人材登用策総括 採用より難しい「育成と定着」

2026年6月、新年度から2か月が経過しました。
4月から高卒の新入社員が入社しました。周囲からは「いいね」と言われます。昨年・今年と続けて新卒が入ってくれたことは、確かにありがたいことです。
採用に苦労している会社も多い中で、若い人が入ってくれるだけでも恵まれている部分はあると思います。

ただ、継続率がね……。

採ることはできても、育てて残すことが難しい。ここが一番の課題だと感じています。

昨年、5年目の従業員が退職しました。
理由は一つではありません。本人の性格もあれば、こちらの接し方や教え方にも問題があったと思います。そこは会社側としても反省すべきところです。

ただ、振り返ってみると、辞めていくパターンは大体決まっています。
最初のうちは、初歩的な仕事から入ります。道具を覚える、機械に慣れる、測定を覚える。このあたりまでは、ある程度は反復で進みます。
でも、そこから次のレベルへ上がる時に、仕事の質が変わります。言われたことをやるだけでは足りなくなる。自分で考え、段取りの意味を理解し、寸法が外れた時には原因を考えないといけない。このギャップを吸収しきれないまま、気持ちが切れてしまう。

いわゆる「5年目の壁」は、単なる根性論ではなく、仕事の質が変わるところで起きているように感じています。

うちは多品種小ロットが中心です。毎回、材質も形状も精度も違う。段取りも違う。気をつけるところも違う。
外から見ると「手に職がつくから良いね」と言われることがあります。それは間違いではないけれど、中に入ると実態はそう単純ではありません。
求められるのは、単純作業の反復だけではないんです。

– 切削条件の理解
– 段取りの意味
– 測定力
– 図面読解力
– 失敗した時の原因切り分け
– 優先順位の判断
– 相談するタイミング

ざっと挙げてもこれだけあります(まだまだあるけれど)。しかもこれを同時並行で習得していく感じになります。一度覚えれば終わりでもない。フランジの厚さが1~2mm変わるだけで、段取りや注意点、判断も変わってくる。
継続して学び続けないと、どこかで対応できなくなります。

では、適応が難しい人にはそれほど難しくない仕事を用意すればいいのか。
大きい会社なら部署異動や役割分担で対応できることもあります。でも、零細ではそう簡単にはいきません。少人数の現場で会社を回していくには、一人ひとりにある程度広く対応してもらう必要があります。それが現実です。

もちろん、会社側の教え方も大事。
教える順番を考えること。つまずきやすい部分を整理すること。相談しやすい空気を作ること。失敗した時にただ叱るのではなく、原因を一緒に確認すること。「見て覚える」様な感覚的な部分も存在するので、そこをどう上手く伝えるか?等、まず自分たちのやり方を問い直す事も大事ですよね。

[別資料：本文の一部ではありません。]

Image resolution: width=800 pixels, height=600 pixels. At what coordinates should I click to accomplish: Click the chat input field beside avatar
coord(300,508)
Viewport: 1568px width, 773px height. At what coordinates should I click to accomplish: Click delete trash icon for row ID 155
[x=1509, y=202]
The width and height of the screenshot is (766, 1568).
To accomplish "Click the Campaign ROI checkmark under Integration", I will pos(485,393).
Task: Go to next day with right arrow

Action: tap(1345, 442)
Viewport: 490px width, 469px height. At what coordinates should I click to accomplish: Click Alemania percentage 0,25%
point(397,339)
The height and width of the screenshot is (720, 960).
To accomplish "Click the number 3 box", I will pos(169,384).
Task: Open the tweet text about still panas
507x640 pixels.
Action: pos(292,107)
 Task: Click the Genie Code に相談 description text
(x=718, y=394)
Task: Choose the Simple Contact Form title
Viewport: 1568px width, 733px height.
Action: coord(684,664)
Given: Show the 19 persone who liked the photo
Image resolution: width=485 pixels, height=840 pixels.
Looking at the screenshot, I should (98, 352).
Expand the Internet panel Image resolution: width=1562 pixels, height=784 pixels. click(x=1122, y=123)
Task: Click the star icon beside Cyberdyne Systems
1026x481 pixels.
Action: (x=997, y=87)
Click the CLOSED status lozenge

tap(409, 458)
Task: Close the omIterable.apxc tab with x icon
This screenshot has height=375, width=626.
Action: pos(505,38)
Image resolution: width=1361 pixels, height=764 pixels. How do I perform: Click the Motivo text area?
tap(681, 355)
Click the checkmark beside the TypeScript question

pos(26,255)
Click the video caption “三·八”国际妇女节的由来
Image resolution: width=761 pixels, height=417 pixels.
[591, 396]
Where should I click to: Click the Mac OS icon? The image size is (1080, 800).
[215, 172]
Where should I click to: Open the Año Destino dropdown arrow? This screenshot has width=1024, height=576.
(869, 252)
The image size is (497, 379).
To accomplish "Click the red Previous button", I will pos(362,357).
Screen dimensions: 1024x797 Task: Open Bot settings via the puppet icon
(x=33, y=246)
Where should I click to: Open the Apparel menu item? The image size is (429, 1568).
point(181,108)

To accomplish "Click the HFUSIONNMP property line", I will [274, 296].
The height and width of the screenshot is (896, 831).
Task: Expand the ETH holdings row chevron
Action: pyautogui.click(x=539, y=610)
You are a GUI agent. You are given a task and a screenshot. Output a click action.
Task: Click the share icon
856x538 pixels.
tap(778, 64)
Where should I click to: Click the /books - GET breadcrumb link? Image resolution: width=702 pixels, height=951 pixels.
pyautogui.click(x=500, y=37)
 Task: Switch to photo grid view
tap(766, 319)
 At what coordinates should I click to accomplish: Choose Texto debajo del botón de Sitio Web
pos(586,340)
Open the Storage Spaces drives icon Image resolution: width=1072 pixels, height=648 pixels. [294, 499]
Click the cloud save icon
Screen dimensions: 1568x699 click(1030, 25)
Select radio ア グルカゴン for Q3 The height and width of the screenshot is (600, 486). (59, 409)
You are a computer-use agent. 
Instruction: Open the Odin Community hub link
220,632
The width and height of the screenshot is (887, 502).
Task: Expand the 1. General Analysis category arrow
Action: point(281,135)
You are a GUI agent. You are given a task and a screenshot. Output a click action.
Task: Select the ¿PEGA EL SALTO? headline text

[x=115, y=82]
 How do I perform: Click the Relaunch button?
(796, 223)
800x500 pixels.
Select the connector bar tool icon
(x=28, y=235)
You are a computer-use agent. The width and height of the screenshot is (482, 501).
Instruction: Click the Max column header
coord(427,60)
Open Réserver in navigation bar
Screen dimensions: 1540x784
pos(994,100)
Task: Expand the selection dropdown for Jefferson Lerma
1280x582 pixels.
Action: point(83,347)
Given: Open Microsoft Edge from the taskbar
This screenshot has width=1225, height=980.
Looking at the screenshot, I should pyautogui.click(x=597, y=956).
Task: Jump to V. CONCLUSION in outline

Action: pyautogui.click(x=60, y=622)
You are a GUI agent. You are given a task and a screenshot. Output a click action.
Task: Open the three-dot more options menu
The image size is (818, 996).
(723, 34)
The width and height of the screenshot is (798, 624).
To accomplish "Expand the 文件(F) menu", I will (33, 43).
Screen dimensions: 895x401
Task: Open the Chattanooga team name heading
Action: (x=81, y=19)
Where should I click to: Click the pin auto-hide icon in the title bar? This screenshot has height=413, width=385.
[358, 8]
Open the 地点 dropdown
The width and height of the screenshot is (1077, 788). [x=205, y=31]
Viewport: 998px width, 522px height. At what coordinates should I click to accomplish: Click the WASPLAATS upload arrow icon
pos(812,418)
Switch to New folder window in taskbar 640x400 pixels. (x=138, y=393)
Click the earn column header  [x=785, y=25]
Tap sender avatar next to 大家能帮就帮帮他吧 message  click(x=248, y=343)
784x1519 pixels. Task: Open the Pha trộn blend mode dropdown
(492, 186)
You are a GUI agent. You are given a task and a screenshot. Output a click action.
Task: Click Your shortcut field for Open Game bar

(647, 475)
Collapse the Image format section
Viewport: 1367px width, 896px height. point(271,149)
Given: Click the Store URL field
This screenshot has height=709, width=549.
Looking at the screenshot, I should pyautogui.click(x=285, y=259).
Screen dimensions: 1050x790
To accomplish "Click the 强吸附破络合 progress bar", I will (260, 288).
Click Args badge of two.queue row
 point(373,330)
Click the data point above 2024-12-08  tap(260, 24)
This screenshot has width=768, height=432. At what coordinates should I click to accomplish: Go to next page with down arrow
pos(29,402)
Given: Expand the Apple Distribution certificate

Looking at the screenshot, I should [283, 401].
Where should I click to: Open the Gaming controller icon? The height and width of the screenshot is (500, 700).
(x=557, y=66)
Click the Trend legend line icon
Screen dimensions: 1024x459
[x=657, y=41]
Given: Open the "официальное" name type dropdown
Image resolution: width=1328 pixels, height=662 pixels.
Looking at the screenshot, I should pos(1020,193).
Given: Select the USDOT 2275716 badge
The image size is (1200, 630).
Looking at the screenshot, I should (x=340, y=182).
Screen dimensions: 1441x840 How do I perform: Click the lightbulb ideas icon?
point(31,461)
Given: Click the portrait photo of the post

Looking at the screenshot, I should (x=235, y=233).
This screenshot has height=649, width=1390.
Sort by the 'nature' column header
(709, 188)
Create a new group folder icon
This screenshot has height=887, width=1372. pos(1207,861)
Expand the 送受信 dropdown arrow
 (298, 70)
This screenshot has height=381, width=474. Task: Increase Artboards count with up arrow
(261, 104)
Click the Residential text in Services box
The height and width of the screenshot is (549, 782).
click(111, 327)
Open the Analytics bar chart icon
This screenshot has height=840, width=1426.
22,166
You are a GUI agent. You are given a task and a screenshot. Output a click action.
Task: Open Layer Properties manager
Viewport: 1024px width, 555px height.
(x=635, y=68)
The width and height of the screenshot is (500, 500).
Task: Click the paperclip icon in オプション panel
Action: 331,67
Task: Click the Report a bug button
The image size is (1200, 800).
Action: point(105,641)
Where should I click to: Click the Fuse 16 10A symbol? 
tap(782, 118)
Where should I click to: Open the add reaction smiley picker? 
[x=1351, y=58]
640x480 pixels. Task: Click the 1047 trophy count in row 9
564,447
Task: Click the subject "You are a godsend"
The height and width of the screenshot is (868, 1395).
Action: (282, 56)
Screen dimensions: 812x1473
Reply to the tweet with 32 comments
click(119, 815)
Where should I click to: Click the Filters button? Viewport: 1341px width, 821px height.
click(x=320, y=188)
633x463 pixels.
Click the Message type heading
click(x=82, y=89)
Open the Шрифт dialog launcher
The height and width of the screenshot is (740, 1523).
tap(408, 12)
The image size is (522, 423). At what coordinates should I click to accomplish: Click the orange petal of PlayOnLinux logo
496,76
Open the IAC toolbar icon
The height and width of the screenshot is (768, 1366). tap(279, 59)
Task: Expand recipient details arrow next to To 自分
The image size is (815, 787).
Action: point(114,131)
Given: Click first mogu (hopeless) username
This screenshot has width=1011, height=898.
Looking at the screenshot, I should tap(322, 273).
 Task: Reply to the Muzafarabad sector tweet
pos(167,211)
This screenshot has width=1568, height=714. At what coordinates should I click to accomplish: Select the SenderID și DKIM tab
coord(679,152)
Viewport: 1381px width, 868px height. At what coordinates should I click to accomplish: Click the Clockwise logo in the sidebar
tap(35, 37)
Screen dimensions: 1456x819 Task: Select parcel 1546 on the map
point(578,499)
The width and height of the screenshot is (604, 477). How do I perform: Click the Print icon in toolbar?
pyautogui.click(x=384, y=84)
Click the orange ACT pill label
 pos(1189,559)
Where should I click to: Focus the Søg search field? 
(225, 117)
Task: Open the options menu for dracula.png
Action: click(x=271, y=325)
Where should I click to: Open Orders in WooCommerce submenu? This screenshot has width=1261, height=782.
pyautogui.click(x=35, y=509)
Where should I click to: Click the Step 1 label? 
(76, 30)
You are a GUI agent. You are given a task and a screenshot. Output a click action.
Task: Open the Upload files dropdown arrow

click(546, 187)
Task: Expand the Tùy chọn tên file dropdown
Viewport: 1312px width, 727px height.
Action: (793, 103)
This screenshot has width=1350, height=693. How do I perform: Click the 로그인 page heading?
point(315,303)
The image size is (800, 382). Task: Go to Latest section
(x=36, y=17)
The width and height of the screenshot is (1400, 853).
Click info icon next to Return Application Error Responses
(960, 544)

ただ、会社の努力だけで決まる話じゃないと思ってます。
技術を身につける仕事である以上、本人に学ぶ意思がなければどこかで必ず止まります。
正直に言えば、根本的にその気がない人をその気にさせる事まで、会社の仕事だとは思っていません。
会社が担うべき範囲と、本人が負うべき部分は、分けて考えるべきだと思います。

入社希望の方には、技術を身につけるとはどういうことかを説明しているつもりです。
ただ正直、これは入社前にはなかなか伝わらない。未経験ならなおさら、実際に現場に入って初めてその重さを知ることになります。
そして多くは、その段階でこの道から降りていきます。

採用は入口に過ぎません。
色々と取り組んできましたが、零細企業の人材対策は、採用そのものよりも、入社した人をどう育て、どう戦力として残していくかがより重要なのだと感じています。

一人ひとりに合った関わり方を考えながら、きちんと採算の取れる形にしていく。
零細企業の人材育成は、結局そこを地道に詰めていくしかないのだと思っています。